Sorry, maybe I have made a mistake in my prior work. (this may need to be moved to the calculus section)
The problem states: Use the washer method to find the volume of the solid when the region bounded by y=e^(x/2) and y=e^(-x), x=ln6, x=ln12, when the region is revolved around the x-axis.

So I started with:
\int_{ln6}^{ln12}\pi(e^{\frac{x}{2}}-e^{-x})dx

\pi(2e^{x/2}+e^{-x})|_{ln6}^{ln12}

\pi((2e^{\frac{ln12}{2}}+e^{-ln12})-(2e^{\frac{ln6}{2}}+e^{-ln6}))

 

[Mentallic]

a^{\frac{1}{2}}=\sqrt{a}

and

\left(a^b\right)^c=a^{bc}

using these two rules for indices, you should be able to answer your question.

 

[jrjack]

Thanks, so...
2e^{\frac{ln12}{2}}=2\sqrt{e^{ln12}}=2\sqrt{12}
=4\sqrt{3} and
2\sqrt{e^{ln6}}=2\sqrt{6}
giving me:
\pi((4\sqrt{3}-\frac{1}{12})-(2\sqrt{6}-\frac{1}{6}))
\pi(\frac{1}{12}+4\sqrt{3}-2\sqrt{6})
But that was wrong, and I am unsure how to get the correct answer.
How does that become \frac{575\pi}{96}?

 

[Karamata]

giving me:
\pi((4\sqrt{3}-\frac{1}{12})-(2\sqrt{6}-\frac{1}{6}))

No, this isn't true.

-\frac{1}{12},-\frac{1}{6} here is mistake.

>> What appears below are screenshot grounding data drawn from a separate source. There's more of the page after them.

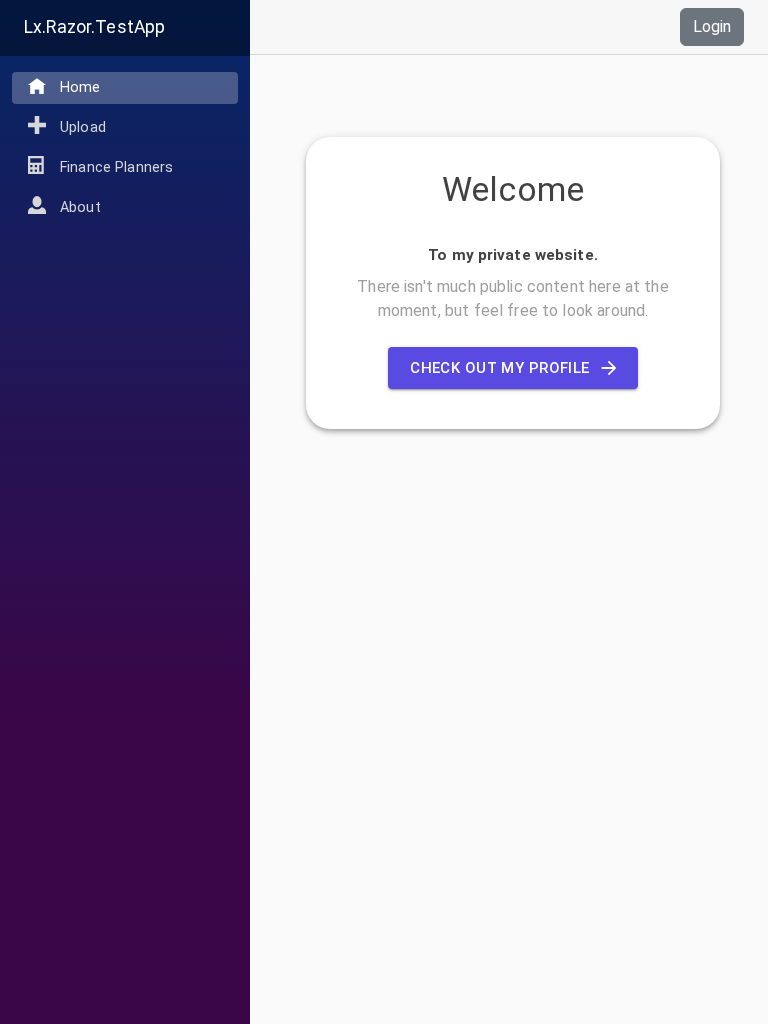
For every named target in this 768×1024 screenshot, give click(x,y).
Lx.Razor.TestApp (94, 27)
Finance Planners (116, 167)
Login (712, 26)
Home (80, 87)
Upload (83, 127)
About (80, 207)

How does that become \frac{575\pi}{96}?

Hm, I checked this in one program, and it isn't true also.

 

[SammyS]

Sorry, maybe I have made a mistake in my prior work. (this may need to be moved to the calculus section)
The problem states: Use the washer method to find the volume of the solid when the region bounded by y=e^(x/2) and y=e^(-x), x=ln6, x=ln12, when the region is revolved around the x-axis.

So I started with:
\int_{ln6}^{ln12}\pi(e^{\frac{x}{2}}-e^{-x})dx
...

Using the washer method to find the volume of the solid when the region bounded by y=f(x) and y=g(x), x=a, x=b, is revolved around the x-axis, (Assumes f(x)>g(x) on the interval [a,b].) results in the following integral:

\displaystyle \int_a^b\pi\left((f(x))^2-(g(x))^2\right)\,dx​

You failed to square the two functions.

 

[jrjack]

Man do I feel like an idiot. Thanks for pointing that out.